▶ [Supplied information]
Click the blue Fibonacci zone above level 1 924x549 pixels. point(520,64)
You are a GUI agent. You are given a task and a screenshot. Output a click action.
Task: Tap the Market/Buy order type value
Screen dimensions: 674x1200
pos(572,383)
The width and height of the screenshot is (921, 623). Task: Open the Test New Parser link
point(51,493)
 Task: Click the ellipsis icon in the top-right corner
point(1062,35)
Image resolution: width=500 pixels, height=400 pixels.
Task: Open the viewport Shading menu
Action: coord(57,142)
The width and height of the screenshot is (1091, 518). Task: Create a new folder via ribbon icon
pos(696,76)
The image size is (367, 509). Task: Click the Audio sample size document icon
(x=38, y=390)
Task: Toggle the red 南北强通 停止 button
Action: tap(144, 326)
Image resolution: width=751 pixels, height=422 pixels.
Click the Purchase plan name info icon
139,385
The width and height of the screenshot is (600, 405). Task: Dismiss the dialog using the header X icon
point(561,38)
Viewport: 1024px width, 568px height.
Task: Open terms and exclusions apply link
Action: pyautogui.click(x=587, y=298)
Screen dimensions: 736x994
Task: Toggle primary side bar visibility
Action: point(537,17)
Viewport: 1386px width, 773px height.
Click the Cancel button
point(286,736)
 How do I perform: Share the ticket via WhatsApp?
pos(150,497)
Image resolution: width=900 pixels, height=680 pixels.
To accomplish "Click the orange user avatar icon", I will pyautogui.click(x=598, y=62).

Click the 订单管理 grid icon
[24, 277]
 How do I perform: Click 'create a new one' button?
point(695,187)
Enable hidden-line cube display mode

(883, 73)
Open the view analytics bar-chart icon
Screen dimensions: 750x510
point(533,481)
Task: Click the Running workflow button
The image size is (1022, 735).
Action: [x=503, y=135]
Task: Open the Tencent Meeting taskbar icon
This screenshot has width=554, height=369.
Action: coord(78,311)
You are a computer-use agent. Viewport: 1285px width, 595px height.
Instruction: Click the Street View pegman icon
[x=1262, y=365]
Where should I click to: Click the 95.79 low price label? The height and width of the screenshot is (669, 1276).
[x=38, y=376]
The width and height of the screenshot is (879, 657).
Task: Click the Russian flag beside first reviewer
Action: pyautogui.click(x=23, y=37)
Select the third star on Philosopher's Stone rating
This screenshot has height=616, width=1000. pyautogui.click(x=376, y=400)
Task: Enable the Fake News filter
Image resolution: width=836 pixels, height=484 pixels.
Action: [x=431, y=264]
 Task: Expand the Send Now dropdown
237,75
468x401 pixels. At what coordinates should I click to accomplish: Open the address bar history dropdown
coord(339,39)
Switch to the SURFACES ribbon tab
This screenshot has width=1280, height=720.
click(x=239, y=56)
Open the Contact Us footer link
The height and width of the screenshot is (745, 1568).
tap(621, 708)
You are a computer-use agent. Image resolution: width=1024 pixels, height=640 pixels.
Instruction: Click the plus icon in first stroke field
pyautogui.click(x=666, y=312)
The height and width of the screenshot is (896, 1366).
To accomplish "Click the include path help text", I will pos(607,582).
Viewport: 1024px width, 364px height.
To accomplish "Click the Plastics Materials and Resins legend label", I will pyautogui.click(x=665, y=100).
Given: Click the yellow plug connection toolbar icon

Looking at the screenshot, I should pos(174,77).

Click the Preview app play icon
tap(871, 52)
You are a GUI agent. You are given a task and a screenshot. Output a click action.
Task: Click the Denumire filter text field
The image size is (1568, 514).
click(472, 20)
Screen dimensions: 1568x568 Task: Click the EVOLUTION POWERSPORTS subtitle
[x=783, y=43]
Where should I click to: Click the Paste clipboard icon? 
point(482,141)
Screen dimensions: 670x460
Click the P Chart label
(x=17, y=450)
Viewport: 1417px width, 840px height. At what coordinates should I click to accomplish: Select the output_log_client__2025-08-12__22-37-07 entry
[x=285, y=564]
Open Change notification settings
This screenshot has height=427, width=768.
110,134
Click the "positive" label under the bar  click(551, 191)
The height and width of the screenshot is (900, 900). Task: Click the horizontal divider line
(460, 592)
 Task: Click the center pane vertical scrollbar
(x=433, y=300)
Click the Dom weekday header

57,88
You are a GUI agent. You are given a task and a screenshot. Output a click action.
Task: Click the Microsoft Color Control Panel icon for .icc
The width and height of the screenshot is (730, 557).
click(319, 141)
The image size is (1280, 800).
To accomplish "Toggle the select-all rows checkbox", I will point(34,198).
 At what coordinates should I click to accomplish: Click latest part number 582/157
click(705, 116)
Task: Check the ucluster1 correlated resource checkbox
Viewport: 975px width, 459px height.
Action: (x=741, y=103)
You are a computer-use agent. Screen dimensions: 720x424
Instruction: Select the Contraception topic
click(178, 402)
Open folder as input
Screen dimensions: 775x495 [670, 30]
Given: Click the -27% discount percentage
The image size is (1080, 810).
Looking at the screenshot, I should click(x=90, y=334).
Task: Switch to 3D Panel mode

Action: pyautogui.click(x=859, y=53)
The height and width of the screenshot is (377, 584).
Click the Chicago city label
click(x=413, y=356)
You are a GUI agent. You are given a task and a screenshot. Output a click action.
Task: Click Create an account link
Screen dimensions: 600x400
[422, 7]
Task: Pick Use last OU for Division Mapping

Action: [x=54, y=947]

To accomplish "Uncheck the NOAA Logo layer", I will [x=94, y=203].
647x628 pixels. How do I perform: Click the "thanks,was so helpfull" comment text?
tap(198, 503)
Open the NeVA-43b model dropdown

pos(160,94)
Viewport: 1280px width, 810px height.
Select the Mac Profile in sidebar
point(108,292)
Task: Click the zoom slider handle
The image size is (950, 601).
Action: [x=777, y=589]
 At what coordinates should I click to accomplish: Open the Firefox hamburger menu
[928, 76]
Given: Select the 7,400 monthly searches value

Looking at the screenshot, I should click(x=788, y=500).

▶ [Exercise]
Retype all of the data shown above, word for word.

▶ [Problem solution]
Click the blue Fibonacci zone above level 1 924x549 pixels. point(520,64)
You are a GUI agent. You are given a task and a screenshot. Output a click action.
Task: Tap the Market/Buy order type value
Screen dimensions: 674x1200
pos(572,383)
The width and height of the screenshot is (921, 623). Task: Open the Test New Parser link
point(51,493)
 Task: Click the ellipsis icon in the top-right corner
point(1062,35)
Image resolution: width=500 pixels, height=400 pixels.
Task: Open the viewport Shading menu
Action: coord(57,142)
The width and height of the screenshot is (1091, 518). Task: Create a new folder via ribbon icon
pos(696,76)
The image size is (367, 509). Task: Click the Audio sample size document icon
(x=38, y=390)
Task: Toggle the red 南北强通 停止 button
Action: tap(144, 326)
Image resolution: width=751 pixels, height=422 pixels.
Click the Purchase plan name info icon
139,385
The width and height of the screenshot is (600, 405). Task: Dismiss the dialog using the header X icon
point(561,38)
Viewport: 1024px width, 568px height.
Task: Open terms and exclusions apply link
Action: pyautogui.click(x=587, y=298)
Screen dimensions: 736x994
Task: Toggle primary side bar visibility
Action: point(537,17)
Viewport: 1386px width, 773px height.
Click the Cancel button
point(286,736)
 How do I perform: Share the ticket via WhatsApp?
pos(150,497)
Image resolution: width=900 pixels, height=680 pixels.
To accomplish "Click the orange user avatar icon", I will pyautogui.click(x=598, y=62).

Click the 订单管理 grid icon
[24, 277]
 How do I perform: Click 'create a new one' button?
point(695,187)
Enable hidden-line cube display mode

(883, 73)
Open the view analytics bar-chart icon
Screen dimensions: 750x510
point(533,481)
Task: Click the Running workflow button
The image size is (1022, 735).
Action: [x=503, y=135]
Task: Open the Tencent Meeting taskbar icon
This screenshot has width=554, height=369.
Action: coord(78,311)
You are a computer-use agent. Viewport: 1285px width, 595px height.
Instruction: Click the Street View pegman icon
[x=1262, y=365]
Where should I click to: Click the 95.79 low price label? The height and width of the screenshot is (669, 1276).
[x=38, y=376]
The width and height of the screenshot is (879, 657).
Task: Click the Russian flag beside first reviewer
Action: pyautogui.click(x=23, y=37)
Select the third star on Philosopher's Stone rating
This screenshot has height=616, width=1000. pyautogui.click(x=376, y=400)
Task: Enable the Fake News filter
Image resolution: width=836 pixels, height=484 pixels.
Action: [x=431, y=264]
 Task: Expand the Send Now dropdown
237,75
468x401 pixels. At what coordinates should I click to accomplish: Open the address bar history dropdown
coord(339,39)
Switch to the SURFACES ribbon tab
This screenshot has width=1280, height=720.
click(x=239, y=56)
Open the Contact Us footer link
The height and width of the screenshot is (745, 1568).
tap(621, 708)
You are a computer-use agent. Image resolution: width=1024 pixels, height=640 pixels.
Instruction: Click the plus icon in first stroke field
pyautogui.click(x=666, y=312)
The height and width of the screenshot is (896, 1366).
To accomplish "Click the include path help text", I will pos(607,582).
Viewport: 1024px width, 364px height.
To accomplish "Click the Plastics Materials and Resins legend label", I will pyautogui.click(x=665, y=100).
Given: Click the yellow plug connection toolbar icon

Looking at the screenshot, I should pos(174,77).

Click the Preview app play icon
tap(871, 52)
You are a GUI agent. You are given a task and a screenshot. Output a click action.
Task: Click the Denumire filter text field
The image size is (1568, 514).
click(472, 20)
Screen dimensions: 1568x568 Task: Click the EVOLUTION POWERSPORTS subtitle
[x=783, y=43]
Where should I click to: Click the Paste clipboard icon? 
point(482,141)
Screen dimensions: 670x460
Click the P Chart label
(x=17, y=450)
Viewport: 1417px width, 840px height. At what coordinates should I click to accomplish: Select the output_log_client__2025-08-12__22-37-07 entry
[x=285, y=564]
Open Change notification settings
This screenshot has height=427, width=768.
110,134
Click the "positive" label under the bar  click(551, 191)
The height and width of the screenshot is (900, 900). Task: Click the horizontal divider line
(460, 592)
 Task: Click the center pane vertical scrollbar
(x=433, y=300)
Click the Dom weekday header

57,88
You are a GUI agent. You are given a task and a screenshot. Output a click action.
Task: Click the Microsoft Color Control Panel icon for .icc
The width and height of the screenshot is (730, 557).
click(319, 141)
The image size is (1280, 800).
To accomplish "Toggle the select-all rows checkbox", I will point(34,198).
 At what coordinates should I click to accomplish: Click latest part number 582/157
click(705, 116)
Task: Check the ucluster1 correlated resource checkbox
Viewport: 975px width, 459px height.
Action: (x=741, y=103)
You are a computer-use agent. Screen dimensions: 720x424
Instruction: Select the Contraception topic
click(178, 402)
Open folder as input
Screen dimensions: 775x495 [670, 30]
Given: Click the -27% discount percentage
The image size is (1080, 810).
Looking at the screenshot, I should click(x=90, y=334).
Task: Switch to 3D Panel mode

Action: pyautogui.click(x=859, y=53)
The height and width of the screenshot is (377, 584).
Click the Chicago city label
click(x=413, y=356)
You are a GUI agent. You are given a task and a screenshot. Output a click action.
Task: Click Create an account link
Screen dimensions: 600x400
[422, 7]
Task: Pick Use last OU for Division Mapping

Action: [x=54, y=947]

To accomplish "Uncheck the NOAA Logo layer", I will [x=94, y=203].
647x628 pixels. How do I perform: Click the "thanks,was so helpfull" comment text?
tap(198, 503)
Open the NeVA-43b model dropdown

pos(160,94)
Viewport: 1280px width, 810px height.
Select the Mac Profile in sidebar
point(108,292)
Task: Click the zoom slider handle
The image size is (950, 601).
Action: [x=777, y=589]
 At what coordinates should I click to accomplish: Open the Firefox hamburger menu
[928, 76]
Given: Select the 7,400 monthly searches value

Looking at the screenshot, I should click(x=788, y=500).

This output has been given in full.